Oct 5th marks the day that the neurologist told us the dreaded phrase
"She's not there."
It is the sentence that has pierced my soul repeatedly and tormented me every day this past year.
I still struggle daily with the fact that her heart recovered yet the brain damage is what ultimately kept our baby girl from coming home with us. One year ago my heart was ripped from my chest.
I've been thinking for awhile about a way to celebrate Mia... to celebrate her life.
I want so desperately for her to still play an active roll in my life.
When people ask me what they can do for me I rarely have an answer for them.
Now I have an answer.
I have decided I want to try and serve others in Mia's name.
I believe that the best way to alleviate sorrow in my life is to help others.
I don't have any grandiose plans (yet) I just want to do simple things for others with Mia as my motivation.
On October 8th the day Mia went to Heaven I invite you all to do something for someone else in Mia's name. To celebrate her life and keep her memory alive.
I have recently started uploading photos to instagram.
If you would like to tag me in your love for Mia service, please do.

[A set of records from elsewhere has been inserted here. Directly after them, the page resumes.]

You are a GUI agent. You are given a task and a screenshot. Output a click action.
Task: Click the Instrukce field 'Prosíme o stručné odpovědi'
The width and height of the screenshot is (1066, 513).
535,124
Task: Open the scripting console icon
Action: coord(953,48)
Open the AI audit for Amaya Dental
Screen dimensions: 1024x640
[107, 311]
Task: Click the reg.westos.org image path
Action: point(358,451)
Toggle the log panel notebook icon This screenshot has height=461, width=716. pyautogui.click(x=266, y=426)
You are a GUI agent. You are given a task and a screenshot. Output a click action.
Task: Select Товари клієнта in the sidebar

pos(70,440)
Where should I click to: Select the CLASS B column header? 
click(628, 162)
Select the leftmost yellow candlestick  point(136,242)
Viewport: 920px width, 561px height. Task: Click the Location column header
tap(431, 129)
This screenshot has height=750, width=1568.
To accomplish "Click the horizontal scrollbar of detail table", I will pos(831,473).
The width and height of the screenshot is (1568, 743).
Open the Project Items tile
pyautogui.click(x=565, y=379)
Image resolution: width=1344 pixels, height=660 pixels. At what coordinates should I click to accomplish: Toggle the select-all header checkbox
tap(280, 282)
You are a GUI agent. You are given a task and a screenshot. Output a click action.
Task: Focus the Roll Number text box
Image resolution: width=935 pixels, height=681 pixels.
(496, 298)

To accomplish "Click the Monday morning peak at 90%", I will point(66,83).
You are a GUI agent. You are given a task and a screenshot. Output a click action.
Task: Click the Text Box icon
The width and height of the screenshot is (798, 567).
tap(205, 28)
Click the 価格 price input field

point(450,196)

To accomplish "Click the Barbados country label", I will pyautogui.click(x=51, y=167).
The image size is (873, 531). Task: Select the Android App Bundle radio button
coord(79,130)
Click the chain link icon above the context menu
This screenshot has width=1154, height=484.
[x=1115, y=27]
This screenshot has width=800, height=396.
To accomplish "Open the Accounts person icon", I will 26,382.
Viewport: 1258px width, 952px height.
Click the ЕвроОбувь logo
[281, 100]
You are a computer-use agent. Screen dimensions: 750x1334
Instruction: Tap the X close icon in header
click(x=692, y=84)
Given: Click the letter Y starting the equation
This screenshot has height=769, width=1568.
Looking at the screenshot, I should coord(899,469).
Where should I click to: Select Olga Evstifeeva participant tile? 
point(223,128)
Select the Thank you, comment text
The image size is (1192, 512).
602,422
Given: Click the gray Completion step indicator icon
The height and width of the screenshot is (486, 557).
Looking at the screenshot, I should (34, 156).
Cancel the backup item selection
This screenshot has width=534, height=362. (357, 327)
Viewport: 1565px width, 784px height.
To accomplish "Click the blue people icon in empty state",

It doesn't have to be something big, and if you don't want to take a picture that is fine too... but just doing something for someone else in Mia's name would be a beautiful way to remember my little girl. She left this earth far too early and I'm devastated that she won't be here to change the lives I knew she would have. My hope is that in some way she still can and in small and simple ways those that love her will be able to celebrate her as often as they would like.